GPs involved in palliative care in Southern NSW now have the option of closing the after hours gap for their palliative care patients. In consultation with the patient and their family, the GP may elect to complete a NSW Ambulance Authorised Palliative Care Plan.
Once endorsed by NSW Ambulance, this plan specifically authorises NSW Ambulance paramedics to deliver individually tailored treatment based on the GPs advice as documented in the plan. In the event of a Triple Zero (000) call-out by the patient, the NSW Ambulance Authorised Palliative Care Plan may be initiated. This may include administration of medications and other actions to relieve and manage symptoms in the home.
Individuals with palliative care needs often access care through their local family GP and community palliative care nurse. Families and carers also have an important role in supporting individuals with palliative care needs in the home, particularly in the after hours period when health service providers may be more difficult to contact.
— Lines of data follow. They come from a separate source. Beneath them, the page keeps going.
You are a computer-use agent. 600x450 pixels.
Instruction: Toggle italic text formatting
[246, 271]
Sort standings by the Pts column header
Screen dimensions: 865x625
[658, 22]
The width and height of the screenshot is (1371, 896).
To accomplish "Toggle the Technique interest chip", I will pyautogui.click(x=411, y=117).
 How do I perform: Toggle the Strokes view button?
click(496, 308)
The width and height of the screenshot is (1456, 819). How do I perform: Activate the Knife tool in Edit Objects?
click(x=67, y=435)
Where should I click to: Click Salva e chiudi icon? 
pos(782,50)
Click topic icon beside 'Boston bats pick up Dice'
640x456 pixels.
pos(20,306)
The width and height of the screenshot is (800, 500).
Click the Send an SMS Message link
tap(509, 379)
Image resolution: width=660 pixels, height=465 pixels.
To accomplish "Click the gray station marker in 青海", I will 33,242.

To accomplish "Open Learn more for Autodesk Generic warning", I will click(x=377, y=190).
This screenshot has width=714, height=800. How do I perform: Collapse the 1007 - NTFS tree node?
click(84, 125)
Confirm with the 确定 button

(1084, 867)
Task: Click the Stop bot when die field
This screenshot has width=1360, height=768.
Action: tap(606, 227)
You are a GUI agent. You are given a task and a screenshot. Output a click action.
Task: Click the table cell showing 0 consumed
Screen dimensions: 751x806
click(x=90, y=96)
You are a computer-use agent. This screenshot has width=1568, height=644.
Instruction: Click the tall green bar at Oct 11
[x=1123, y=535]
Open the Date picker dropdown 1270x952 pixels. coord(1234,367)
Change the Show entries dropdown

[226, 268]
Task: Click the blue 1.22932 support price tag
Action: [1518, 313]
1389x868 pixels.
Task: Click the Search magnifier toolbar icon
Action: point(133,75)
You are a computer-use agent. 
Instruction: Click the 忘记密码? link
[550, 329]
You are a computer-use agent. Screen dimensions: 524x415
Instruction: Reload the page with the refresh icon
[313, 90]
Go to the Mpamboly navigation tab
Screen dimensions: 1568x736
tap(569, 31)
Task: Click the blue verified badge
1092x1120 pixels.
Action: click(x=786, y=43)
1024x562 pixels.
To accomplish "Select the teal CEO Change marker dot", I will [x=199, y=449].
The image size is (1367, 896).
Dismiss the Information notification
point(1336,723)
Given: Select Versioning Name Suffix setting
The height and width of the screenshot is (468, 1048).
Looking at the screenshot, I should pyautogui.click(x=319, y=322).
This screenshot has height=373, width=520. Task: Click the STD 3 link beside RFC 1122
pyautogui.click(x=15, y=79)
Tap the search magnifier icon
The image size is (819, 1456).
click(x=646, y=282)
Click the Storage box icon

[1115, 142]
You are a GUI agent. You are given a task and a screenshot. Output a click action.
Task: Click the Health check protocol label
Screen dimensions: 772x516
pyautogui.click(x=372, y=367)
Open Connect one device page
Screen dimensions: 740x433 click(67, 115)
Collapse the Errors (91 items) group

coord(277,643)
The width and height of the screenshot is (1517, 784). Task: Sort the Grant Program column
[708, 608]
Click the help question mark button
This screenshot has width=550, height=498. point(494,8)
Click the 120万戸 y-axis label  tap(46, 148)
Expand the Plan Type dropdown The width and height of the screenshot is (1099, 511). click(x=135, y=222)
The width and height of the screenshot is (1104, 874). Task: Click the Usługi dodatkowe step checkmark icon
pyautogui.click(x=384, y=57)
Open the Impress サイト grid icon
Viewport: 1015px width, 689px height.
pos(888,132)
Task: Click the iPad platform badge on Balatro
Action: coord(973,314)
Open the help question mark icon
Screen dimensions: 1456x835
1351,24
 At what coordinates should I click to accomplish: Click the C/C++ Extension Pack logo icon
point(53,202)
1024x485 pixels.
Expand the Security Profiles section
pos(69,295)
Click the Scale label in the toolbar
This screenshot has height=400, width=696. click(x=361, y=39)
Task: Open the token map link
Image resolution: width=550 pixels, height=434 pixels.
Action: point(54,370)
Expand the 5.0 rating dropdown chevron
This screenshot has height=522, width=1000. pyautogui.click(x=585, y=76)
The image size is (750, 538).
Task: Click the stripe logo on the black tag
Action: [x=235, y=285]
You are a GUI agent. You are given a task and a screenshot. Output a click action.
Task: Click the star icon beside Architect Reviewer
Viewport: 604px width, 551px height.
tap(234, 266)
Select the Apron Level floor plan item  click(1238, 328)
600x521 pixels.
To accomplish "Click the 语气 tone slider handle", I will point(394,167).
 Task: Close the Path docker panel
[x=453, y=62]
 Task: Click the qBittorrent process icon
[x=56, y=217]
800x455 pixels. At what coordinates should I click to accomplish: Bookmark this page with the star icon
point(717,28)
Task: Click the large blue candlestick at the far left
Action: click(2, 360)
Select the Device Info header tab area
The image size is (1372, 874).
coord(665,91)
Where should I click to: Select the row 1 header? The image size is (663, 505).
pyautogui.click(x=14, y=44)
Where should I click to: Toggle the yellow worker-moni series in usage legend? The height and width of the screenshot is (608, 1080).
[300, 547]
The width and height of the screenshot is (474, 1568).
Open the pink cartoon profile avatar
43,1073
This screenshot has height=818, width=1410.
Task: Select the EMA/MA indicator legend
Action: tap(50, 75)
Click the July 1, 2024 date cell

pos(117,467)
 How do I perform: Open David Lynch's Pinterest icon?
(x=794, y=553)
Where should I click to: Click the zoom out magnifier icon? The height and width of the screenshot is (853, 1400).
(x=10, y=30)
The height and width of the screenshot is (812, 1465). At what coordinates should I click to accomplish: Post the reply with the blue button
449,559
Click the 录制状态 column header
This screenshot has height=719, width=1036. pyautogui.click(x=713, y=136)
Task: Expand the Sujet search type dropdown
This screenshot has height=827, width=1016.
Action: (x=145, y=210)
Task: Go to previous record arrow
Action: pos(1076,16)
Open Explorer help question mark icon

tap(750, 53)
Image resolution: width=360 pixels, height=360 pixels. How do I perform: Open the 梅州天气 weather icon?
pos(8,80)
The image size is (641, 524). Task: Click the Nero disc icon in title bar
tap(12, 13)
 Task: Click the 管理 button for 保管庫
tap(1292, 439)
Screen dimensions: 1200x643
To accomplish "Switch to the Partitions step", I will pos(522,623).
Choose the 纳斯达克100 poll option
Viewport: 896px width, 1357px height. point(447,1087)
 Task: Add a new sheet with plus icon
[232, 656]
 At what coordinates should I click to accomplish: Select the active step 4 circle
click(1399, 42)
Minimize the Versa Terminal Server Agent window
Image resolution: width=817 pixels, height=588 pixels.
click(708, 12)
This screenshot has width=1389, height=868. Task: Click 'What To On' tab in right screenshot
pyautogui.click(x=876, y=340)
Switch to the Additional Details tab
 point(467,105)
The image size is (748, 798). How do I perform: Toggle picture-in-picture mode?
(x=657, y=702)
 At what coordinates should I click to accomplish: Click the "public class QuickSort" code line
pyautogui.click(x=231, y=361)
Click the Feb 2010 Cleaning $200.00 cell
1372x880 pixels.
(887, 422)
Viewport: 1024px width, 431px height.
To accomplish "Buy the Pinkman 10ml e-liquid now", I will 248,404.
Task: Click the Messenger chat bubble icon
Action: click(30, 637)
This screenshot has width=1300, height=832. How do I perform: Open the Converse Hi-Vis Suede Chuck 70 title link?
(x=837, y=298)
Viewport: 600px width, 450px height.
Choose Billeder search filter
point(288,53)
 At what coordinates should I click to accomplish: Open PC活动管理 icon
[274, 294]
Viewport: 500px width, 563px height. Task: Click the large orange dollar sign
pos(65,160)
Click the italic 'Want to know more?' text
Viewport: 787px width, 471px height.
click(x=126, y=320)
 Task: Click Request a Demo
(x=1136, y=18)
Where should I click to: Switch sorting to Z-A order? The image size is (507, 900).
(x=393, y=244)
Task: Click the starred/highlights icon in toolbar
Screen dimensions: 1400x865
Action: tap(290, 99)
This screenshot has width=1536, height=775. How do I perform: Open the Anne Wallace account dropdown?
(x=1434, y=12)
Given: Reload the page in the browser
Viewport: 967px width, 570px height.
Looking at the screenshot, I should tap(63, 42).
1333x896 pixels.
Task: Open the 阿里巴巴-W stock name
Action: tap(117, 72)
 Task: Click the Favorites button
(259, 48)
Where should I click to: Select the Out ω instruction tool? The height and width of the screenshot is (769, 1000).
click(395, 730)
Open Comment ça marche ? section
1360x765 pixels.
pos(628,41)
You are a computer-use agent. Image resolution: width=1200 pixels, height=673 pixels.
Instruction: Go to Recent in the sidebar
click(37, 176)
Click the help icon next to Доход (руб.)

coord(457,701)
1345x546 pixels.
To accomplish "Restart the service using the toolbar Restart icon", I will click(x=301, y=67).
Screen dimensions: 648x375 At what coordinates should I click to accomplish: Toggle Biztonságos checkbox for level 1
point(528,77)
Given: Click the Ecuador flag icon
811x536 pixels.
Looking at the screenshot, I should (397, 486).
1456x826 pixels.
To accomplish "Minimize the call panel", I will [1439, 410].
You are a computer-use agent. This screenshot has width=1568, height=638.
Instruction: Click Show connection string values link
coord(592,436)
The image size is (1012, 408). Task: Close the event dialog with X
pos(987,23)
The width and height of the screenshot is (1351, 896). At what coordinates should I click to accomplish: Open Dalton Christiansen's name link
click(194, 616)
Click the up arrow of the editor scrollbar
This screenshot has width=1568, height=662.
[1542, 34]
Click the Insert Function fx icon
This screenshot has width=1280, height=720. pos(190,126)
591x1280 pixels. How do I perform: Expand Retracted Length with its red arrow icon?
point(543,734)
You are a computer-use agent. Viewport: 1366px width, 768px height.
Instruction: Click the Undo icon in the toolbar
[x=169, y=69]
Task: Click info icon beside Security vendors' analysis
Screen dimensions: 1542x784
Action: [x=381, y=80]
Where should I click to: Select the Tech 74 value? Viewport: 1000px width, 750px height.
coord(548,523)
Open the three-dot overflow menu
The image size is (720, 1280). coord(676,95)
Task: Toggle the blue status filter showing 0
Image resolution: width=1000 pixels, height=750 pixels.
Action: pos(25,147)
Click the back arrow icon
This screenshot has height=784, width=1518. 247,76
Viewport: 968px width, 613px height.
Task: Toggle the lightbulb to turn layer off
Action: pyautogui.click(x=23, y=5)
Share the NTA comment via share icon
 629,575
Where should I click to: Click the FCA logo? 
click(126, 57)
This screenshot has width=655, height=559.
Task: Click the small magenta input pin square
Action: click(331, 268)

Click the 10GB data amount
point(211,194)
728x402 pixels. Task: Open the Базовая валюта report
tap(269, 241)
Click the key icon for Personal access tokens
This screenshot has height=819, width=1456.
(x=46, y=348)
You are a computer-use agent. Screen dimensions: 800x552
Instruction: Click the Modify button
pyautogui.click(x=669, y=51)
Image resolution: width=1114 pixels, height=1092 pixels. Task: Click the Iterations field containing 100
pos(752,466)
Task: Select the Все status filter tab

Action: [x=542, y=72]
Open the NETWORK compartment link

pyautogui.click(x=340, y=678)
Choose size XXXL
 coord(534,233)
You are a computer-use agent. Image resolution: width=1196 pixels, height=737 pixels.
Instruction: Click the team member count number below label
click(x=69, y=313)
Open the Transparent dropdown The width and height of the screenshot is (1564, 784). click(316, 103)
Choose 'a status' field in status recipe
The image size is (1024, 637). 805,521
It is understood that families and carers are often well prepared with education and support, including medication regimes to help manage breakthrough pain and other symptoms in the after hours period. It is also understood that on occasion, things don’t work and more help is needed.
According to a survey conducted in 2011, 76 per cent of Australians would prefer to die in their own homes. However, the most recent statistics on palliative care indicate that in 2009 –10, 51 per cent of Australians who died that year did so within a hospital setting (AHHA).
In the after hours period when sudden changes in health may lead to uncertainty, NSW Ambulance Triple Zero (000) service is commonly a first response. In the absence of detailed clinical knowledge about the patient, the paramedic’s response is protocol based and transfer to the hospital emergency department is generally required. This transfer is often not the optimal outcome in these situations and may be avoidable. For a patient with palliative care needs, transfer may be avoidable if the paramedic has access to an authorised palliative care plan.
This plan allows the paramedic responding to a Triple Zero (000) call to respect the palliative care wishes of the patient and follow the GP’s advice.